Useful for tasks requiring up-to-date facts or external references.
Integrated Actions (Apps & Services)
Assistants can be extended with powerful operational abilities by enabling integrations. When activated, the assistant can read, write, and take actions within connected applications—turning it into an execution tool, not just a conversational one.
Available integrations include:

Outlook Email – Read inbox, draft emails, send emails, organize messages.
Outlook Calendar – Check availability, schedule meetings, modify events.
Gmail – Read and send emails, manage threads, handle labels.
Google Calendar – Create events, update schedules, check availability.
Slack – Send messages, fetch conversations, post updates to channels.
HubSpot – Access CRM records, update contacts or deals, log activities.
Google Sheets – Read and update spreadsheets, append rows, modify data.
Microsoft Dynamics 365 CRM – Retrieve and update CRM entries, manage leads, access account data.
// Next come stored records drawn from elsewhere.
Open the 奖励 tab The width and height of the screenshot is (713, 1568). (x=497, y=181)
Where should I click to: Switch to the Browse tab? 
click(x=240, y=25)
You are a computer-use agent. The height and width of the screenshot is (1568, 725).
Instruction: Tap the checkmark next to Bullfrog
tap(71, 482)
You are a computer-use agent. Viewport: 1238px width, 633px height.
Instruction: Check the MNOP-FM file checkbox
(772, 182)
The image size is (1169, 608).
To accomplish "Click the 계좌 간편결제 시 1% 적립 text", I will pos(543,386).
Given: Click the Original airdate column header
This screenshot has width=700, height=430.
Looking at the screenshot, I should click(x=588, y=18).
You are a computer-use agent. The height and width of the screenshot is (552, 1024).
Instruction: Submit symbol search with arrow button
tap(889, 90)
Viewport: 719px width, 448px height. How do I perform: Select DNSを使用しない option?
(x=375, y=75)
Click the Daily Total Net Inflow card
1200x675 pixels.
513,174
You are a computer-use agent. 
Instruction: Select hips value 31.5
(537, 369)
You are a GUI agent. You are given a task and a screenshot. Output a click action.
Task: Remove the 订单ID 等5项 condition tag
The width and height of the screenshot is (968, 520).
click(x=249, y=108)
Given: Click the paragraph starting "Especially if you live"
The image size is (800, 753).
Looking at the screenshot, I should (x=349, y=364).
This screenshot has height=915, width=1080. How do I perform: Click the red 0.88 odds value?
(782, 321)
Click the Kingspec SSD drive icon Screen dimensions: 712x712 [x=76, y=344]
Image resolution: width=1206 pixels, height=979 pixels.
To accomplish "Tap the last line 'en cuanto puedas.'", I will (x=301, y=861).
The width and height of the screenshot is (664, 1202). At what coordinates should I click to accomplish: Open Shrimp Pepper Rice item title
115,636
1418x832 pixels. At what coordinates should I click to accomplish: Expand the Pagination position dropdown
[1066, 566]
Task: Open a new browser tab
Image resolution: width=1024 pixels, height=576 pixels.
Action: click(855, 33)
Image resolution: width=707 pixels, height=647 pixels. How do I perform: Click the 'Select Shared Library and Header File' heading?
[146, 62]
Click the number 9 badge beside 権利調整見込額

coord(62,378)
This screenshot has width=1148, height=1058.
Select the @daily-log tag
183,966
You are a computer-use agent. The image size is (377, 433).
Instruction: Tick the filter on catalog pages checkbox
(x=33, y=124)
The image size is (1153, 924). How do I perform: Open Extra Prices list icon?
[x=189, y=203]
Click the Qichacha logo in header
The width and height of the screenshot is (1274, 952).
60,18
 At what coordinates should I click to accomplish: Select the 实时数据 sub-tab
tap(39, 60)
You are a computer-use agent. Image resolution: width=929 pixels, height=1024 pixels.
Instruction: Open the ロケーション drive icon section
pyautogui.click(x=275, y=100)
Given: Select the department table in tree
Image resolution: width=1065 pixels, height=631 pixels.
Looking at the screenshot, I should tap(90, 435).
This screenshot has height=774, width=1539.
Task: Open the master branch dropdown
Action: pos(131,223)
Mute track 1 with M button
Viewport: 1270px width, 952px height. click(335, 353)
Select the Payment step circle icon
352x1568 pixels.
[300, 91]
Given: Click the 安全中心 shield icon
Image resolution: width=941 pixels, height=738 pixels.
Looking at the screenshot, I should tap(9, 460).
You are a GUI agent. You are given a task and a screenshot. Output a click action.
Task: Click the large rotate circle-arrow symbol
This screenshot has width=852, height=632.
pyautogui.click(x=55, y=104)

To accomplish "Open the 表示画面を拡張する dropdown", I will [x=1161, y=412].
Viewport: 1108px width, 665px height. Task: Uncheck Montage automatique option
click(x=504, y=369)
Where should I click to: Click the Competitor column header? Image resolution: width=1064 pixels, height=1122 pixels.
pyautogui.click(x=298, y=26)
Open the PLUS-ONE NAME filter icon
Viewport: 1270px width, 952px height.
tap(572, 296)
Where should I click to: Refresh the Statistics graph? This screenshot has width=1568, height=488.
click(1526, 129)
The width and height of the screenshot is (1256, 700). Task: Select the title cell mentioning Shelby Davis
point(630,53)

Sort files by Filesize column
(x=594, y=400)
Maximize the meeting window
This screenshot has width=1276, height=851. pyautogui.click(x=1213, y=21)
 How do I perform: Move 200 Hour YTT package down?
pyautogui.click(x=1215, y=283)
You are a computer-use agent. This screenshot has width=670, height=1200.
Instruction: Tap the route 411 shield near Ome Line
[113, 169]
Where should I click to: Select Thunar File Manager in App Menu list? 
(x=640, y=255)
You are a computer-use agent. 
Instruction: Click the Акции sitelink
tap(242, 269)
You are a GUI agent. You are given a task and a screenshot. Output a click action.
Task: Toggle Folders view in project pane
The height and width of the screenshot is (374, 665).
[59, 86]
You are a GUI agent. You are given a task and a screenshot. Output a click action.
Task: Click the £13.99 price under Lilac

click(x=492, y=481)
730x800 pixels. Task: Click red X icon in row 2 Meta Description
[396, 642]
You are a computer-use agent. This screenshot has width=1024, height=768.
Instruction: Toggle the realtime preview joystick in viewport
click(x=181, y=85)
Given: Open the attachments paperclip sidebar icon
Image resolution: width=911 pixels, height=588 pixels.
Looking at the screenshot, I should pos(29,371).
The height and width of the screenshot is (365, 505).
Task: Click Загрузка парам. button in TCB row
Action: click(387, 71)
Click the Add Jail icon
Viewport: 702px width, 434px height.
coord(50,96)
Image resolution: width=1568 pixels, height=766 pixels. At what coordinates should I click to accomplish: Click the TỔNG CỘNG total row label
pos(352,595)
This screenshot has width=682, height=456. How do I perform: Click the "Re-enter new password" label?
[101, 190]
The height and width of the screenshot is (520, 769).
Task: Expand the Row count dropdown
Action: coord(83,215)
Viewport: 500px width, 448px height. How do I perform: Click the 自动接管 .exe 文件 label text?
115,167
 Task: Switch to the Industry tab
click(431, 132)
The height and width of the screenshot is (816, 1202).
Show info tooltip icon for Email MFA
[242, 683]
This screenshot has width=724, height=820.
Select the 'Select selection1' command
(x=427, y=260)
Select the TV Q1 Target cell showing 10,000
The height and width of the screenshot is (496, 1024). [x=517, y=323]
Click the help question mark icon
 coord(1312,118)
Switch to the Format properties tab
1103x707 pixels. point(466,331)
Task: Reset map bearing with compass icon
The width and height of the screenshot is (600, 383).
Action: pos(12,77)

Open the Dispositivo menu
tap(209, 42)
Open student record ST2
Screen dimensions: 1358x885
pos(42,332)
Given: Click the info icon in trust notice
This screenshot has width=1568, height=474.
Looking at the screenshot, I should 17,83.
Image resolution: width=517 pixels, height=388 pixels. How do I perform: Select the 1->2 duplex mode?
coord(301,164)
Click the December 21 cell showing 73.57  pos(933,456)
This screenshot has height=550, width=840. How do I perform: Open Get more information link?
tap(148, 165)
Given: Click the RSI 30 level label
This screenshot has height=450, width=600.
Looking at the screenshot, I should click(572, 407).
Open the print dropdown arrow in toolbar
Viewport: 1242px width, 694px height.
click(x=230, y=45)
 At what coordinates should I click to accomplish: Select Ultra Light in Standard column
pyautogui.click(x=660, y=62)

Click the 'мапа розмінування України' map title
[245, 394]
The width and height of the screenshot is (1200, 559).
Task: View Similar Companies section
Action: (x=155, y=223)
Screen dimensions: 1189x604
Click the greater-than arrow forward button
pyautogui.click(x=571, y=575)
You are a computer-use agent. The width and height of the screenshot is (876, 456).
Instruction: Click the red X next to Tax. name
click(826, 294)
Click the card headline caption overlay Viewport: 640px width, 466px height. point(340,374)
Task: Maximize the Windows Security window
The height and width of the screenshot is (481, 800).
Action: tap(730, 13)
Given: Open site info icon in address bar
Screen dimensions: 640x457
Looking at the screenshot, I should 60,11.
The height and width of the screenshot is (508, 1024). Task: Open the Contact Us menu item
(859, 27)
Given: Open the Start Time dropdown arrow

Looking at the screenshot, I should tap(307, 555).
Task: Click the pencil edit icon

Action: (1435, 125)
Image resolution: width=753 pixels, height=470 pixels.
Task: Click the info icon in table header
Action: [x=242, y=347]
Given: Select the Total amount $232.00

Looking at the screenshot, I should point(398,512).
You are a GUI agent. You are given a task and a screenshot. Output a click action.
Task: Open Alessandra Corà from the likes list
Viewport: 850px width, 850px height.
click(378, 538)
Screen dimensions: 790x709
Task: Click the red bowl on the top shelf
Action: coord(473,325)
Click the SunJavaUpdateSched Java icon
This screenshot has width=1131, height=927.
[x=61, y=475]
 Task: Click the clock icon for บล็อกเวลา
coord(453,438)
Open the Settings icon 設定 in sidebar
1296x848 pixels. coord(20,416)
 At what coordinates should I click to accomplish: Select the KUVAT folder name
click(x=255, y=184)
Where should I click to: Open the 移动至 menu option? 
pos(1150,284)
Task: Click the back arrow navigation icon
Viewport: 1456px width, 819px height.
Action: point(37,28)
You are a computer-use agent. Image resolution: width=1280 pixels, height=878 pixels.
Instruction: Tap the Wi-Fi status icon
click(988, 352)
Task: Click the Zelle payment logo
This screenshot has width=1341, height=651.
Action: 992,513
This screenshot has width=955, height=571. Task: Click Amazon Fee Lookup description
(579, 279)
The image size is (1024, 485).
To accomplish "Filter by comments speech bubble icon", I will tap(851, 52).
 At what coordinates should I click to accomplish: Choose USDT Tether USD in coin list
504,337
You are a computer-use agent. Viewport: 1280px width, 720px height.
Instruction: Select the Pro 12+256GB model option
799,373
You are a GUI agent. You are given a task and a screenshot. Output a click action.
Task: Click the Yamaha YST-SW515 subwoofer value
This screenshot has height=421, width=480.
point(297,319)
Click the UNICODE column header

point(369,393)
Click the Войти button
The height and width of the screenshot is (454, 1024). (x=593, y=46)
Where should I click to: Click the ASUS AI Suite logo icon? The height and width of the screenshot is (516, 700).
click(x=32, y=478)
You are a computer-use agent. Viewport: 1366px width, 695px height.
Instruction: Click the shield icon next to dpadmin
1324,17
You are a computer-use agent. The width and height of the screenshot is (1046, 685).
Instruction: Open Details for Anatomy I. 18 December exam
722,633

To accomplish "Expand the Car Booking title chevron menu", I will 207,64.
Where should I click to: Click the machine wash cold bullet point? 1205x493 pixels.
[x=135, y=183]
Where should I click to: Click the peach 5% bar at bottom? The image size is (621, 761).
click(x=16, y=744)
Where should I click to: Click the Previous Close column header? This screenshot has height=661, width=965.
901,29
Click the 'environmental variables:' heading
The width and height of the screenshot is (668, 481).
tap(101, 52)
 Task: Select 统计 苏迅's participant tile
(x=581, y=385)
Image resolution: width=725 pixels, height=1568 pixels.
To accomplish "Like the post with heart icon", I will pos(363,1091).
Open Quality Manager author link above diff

These integrations allow your assistant to perform real-world workflows—such as booking meetings, sending emails, updating CRMs, or managing project trackers—directly through the chat interface.
Users may select the capabilities that best match the assistant’s intended use case.
Testing the Created Assistant
The preview window on the right allows users to interact directly with the assistant they are building. Through live testing, users can:
Verify behavior
Check response quality
Confirm adherence to instructions
Evaluate grounding and accuracy (where applicable)
Testing ensures that the assistant performs as expected before it is used or shared.
Refining the Assistant Configuration
Based on the test interactions, users may return to the configuration panel to adjust:
Instructions
Capabilities
Attached files
Model selection
Conversation starters
Description or naming
Users can repeat this cycle—adjust, test, refine—until the assistant fully meets the target requirements.